By afternoon, a royal envoy arrived at the Mensah camp.A stern attendant bowed low. "By decree of Prince Malik, the Flying Star will perform once more at the Royal Jubilee Encore tomorrow night. His Highness demands a display of grace to silence the rumors."

Naki's heart sank. "So now I must prove that my fall wasn't a trick?"

"Not just prove it," the messenger replied. "Redeem it."

Efua's eyes darkened. "He's turning you into a puppet, Naki. A spectacle for his pride."

Naki looked down at her palms—the old rope burns, the scars, the calluses that told her whole story. "Then I'll show him what real pride looks like."

That night, she stood alone inside the silent tent. The ropes hung above her, catching the dim lantern glow. Slowly, she began to weave them together—one golden, one scarlet, one white.

She worked through the night, twisting and knotting, until she created a crown-shaped pattern of intertwined ropes. It wasn't metal or jewel—it was something stronger.

A crown built by struggle, not power.

Kwesi found her at dawn, eyes red from lack of sleep. "You planning to wear that thing?"

"No," she said, holding it up. "I'm planning to fly with it."

The Encore night came faster than expected. The amphitheater was packed again—half the audience eager to see her redemption, half waiting for her failure.

Prince Malik sat at the center of his box, face unreadable. Ayoa watched from the opposite tent, guilt flickering in his eyes.

As the drums began, Naki stepped into the spotlight wearing her new creation—the Crown of Ropes tied around her shoulders like wings.

She climbed the platform slowly, every movement deliberate. Then, without hesitation, she leapt.

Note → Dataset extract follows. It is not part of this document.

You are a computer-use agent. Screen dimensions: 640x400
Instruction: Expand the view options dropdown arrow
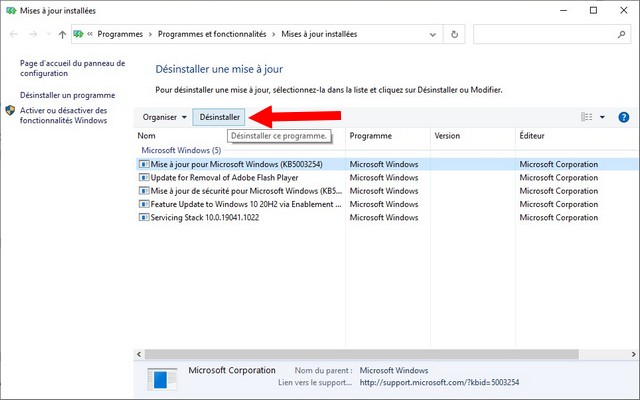point(602,117)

The ropes caught her weight and unfurled into motion. She spun, twisted, flipped—turning the crown into a living halo above her head. Every motion told her story: the clown's laughter, the acrobat's courage, the prodigy's fall, and the legend's rise.

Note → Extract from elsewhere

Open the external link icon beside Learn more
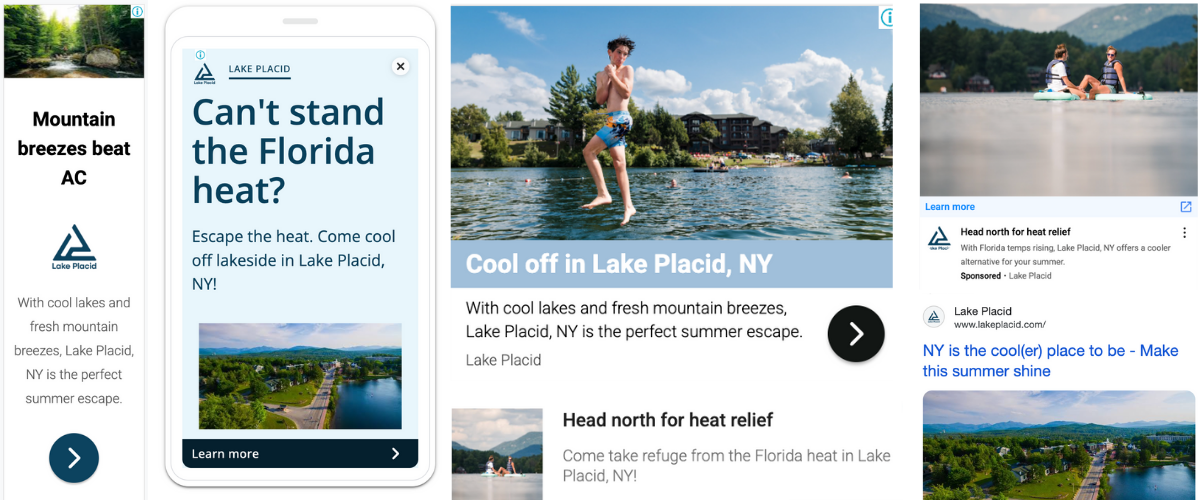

When she landed, she knelt in the center ring, breath trembling. The tent was silent for one heartbeat—then erupted into applause so thunderous that even the royal guards joined in.

Malik rose to his feet, staring down at her. "You've turned scandal into art," he said slowly. "You've reminded the world that some crowns cannot be given—they must be earned."

Naki bowed, lifting the rope crown high. "A circus crown, Your Highness. Made not of gold, but of grit."

The nobles cheered. The people cheered louder.

And the world, at last, remembered her not as a fallen star—but as the legend who rewove her destiny.

That night, as the tents quieted and the torches dimmed, Naki hung the Crown of Ropes above the main entrance. It swayed gently in the wind, glowing under the lanterns.

A symbol of everything she had become:A clown's laughter.An acrobat's grace.A leader's strength.A daughter's redemption.

The Flying Star had finally built her own crown—and this time, no one could take it away.